Lawsuit says OpenAI violated US authors' copyrights to train AI chatbot

Last updated on: 30 June,2023 09:55 am

Writers say ChatGPT mined data copied from thousands of books without permission

(Reuters) - Two U.S. authors sued OpenAI in San Francisco federal court on Wednesday, claiming in a proposed class action that the company misused their works to "train" its popular generative artificial-intelligence system ChatGPT.

Massachusetts-based writers Paul Tremblay and Mona Awad said ChatGPT mined data copied from thousands of books without permission, infringing the authors' copyrights.
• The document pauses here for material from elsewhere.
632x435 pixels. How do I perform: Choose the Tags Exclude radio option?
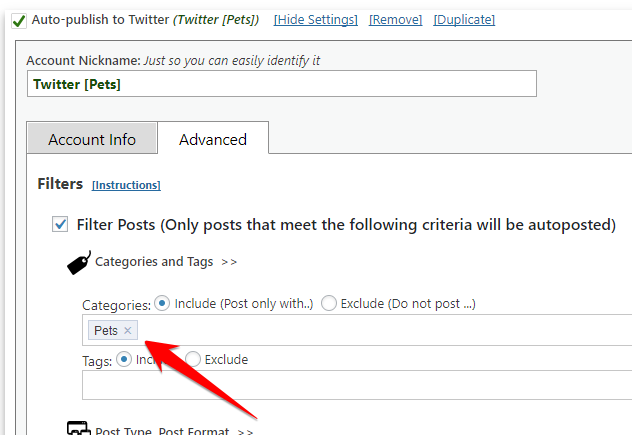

Matthew Butterick, an attorney for the authors, declined to comment. Representatives for OpenAI, a private company backed by Microsoft Corp (MSFT.O), did not immediately respond to a request for comment.

Several legal challenges have been filed over material used to train cutting-edge AI systems. Plaintiffs include source-code owners against OpenAI and Microsoft's GitHub, and visual artists against Stability AI, Midjourney and DeviantArt.

The lawsuit targets have argued that their systems make fair use of copyrighted work.

ChatGPT responds to users' text prompts in a conversational way. It became the fastest-growing consumer application in history earlier this year, reaching 100 million active users in January only two months after it was launched.

ChatGPT and other generative AI systems create content using large amounts of data scraped from the internet. Tremblay and Awad's lawsuit said books are a "key ingredient" because they offer the "best examples of high-quality longform writing."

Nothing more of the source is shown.